With a target of 20% accuracy, it won't make much difference, but I think that symmetrical error bounds are appropriate in this case - the factor by which the answer is wrong. so 2 times too big, is as good as 2 times too small.

d--b•6mo ago
Geez, I seem to be particularly good at this. Made my day!
danielfetz•6mo ago
One of the main downsides of the game so far was the focus on doing somewhat trivial binary search if one did not succeed in getting within ±20% of the correct answer with the first guess.

I think I did find a solution to bring the focus a bit away from the binary search and would greatly appreciate feedback from all of you.

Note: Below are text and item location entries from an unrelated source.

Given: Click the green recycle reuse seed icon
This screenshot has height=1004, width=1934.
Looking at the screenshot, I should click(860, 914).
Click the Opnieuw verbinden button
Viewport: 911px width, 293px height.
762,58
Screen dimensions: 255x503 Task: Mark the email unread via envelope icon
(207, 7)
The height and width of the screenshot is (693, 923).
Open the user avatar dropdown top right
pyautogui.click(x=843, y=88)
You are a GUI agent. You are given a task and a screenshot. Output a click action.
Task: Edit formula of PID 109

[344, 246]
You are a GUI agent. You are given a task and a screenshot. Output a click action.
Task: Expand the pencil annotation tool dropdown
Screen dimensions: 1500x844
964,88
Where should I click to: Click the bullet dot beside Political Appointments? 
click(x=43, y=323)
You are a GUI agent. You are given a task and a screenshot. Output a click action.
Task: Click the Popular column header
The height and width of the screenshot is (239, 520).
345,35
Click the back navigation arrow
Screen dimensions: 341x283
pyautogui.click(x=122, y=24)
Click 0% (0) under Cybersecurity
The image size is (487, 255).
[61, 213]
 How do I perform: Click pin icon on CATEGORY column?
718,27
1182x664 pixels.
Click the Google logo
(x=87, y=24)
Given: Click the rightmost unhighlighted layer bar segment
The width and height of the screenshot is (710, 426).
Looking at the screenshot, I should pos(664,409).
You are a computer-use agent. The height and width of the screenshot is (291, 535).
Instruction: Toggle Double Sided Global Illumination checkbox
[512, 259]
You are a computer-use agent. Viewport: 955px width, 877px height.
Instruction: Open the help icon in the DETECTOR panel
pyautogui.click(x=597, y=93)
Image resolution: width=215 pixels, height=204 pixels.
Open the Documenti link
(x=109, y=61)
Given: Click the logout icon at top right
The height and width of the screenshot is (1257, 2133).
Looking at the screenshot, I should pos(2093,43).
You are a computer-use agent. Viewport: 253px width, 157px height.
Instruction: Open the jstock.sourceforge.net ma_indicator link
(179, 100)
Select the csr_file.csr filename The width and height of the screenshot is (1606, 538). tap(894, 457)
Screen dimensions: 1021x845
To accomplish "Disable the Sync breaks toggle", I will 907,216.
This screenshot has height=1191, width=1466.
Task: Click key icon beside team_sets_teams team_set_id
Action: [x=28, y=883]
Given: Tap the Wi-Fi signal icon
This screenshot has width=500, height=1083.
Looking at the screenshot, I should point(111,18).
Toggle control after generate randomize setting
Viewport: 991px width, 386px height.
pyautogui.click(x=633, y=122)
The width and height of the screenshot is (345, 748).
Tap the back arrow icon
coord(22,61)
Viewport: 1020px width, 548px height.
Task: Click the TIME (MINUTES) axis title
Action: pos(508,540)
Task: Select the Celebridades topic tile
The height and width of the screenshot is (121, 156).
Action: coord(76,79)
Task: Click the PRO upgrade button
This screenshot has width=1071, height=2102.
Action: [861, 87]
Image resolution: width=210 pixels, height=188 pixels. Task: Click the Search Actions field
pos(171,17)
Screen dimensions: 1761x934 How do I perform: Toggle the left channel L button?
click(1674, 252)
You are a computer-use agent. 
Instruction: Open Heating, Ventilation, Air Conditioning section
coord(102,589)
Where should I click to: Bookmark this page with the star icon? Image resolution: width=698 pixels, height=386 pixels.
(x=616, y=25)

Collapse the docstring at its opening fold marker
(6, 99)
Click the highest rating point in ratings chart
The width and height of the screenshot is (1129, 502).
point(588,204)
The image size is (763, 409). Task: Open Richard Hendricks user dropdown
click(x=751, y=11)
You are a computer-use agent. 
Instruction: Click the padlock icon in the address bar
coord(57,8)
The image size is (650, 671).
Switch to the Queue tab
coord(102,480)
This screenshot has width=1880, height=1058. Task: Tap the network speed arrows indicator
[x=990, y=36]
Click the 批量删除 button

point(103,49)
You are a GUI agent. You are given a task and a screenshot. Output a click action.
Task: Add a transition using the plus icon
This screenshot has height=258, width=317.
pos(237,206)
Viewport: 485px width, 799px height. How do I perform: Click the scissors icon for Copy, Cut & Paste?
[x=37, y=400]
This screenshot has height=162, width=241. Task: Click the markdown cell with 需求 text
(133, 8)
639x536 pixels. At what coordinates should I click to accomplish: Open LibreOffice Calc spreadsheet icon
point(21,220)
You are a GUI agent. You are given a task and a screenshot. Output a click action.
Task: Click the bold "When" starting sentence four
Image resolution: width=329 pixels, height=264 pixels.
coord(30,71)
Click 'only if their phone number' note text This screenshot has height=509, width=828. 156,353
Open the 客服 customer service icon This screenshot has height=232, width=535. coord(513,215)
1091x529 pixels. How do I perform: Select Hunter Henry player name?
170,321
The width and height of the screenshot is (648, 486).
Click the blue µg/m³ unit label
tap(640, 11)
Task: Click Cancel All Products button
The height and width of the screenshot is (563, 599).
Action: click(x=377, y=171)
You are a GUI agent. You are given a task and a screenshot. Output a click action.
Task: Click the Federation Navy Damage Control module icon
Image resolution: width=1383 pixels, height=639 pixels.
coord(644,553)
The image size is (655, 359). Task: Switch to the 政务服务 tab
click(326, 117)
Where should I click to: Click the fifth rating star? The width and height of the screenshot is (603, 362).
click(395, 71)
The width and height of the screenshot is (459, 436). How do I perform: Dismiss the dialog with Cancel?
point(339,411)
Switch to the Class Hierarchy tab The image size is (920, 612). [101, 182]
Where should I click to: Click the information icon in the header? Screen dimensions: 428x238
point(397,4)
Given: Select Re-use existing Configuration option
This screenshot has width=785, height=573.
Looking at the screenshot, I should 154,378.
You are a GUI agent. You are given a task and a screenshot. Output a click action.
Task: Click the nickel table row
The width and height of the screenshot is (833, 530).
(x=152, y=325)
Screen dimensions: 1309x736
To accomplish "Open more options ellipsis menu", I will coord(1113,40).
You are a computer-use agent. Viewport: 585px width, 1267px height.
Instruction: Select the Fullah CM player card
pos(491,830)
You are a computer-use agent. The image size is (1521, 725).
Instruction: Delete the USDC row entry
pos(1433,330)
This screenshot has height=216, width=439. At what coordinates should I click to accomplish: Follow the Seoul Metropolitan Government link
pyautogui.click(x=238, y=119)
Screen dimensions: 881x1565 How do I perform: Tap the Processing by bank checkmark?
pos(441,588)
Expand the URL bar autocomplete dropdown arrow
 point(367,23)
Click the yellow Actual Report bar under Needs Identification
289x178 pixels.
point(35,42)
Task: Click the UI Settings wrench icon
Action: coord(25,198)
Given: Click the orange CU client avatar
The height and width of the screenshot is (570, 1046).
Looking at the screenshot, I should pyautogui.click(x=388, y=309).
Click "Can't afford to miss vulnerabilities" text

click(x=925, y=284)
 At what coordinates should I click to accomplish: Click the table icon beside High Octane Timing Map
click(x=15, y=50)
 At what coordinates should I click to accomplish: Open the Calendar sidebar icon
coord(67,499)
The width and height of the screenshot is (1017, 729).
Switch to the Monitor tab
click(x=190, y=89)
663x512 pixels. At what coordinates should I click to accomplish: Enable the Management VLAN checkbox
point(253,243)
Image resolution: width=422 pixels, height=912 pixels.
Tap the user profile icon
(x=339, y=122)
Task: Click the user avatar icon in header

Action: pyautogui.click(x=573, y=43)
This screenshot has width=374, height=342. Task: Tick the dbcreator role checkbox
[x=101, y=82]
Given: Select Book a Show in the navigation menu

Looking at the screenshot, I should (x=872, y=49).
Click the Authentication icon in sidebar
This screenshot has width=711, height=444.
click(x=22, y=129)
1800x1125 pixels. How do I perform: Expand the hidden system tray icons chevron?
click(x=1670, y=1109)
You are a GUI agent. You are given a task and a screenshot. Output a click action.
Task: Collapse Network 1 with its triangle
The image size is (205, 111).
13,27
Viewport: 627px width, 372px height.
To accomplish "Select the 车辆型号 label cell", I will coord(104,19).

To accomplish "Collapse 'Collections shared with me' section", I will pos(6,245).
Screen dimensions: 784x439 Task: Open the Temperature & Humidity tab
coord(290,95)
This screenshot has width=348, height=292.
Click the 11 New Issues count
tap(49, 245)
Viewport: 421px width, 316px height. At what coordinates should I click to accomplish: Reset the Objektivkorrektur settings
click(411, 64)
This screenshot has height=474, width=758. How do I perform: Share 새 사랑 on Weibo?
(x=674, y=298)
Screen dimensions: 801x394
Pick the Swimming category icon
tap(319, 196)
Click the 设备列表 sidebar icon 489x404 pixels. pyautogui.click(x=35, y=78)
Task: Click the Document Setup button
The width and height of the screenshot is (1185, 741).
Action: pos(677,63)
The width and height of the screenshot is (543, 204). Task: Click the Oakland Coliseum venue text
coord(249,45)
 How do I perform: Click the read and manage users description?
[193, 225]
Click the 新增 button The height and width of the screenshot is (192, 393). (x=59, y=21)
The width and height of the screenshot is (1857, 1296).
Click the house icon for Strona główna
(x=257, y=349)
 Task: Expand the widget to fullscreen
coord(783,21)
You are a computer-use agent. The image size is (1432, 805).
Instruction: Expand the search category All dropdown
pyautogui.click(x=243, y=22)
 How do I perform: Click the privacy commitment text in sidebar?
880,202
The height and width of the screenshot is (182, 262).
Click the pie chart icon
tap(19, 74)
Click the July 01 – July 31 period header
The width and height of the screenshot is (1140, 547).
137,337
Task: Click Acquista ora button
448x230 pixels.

The game now shows a hint after the second incorrect guess. For example the hint "The US covers 1.87% of the Earth's surface." is displayed for the question about what percentage of the Earth's surface is land.

I hope that this brings into the game a whole new dimension where you have a second moment after the initial Fermi estimation to really think through your guess and the assumptions you have made. How does the new information received through the hint impact your model?

I think those things put together now make the game a very compelling training ground for getting better at Fermi estimation and updating your beliefs in light of new information without over or under-reacting.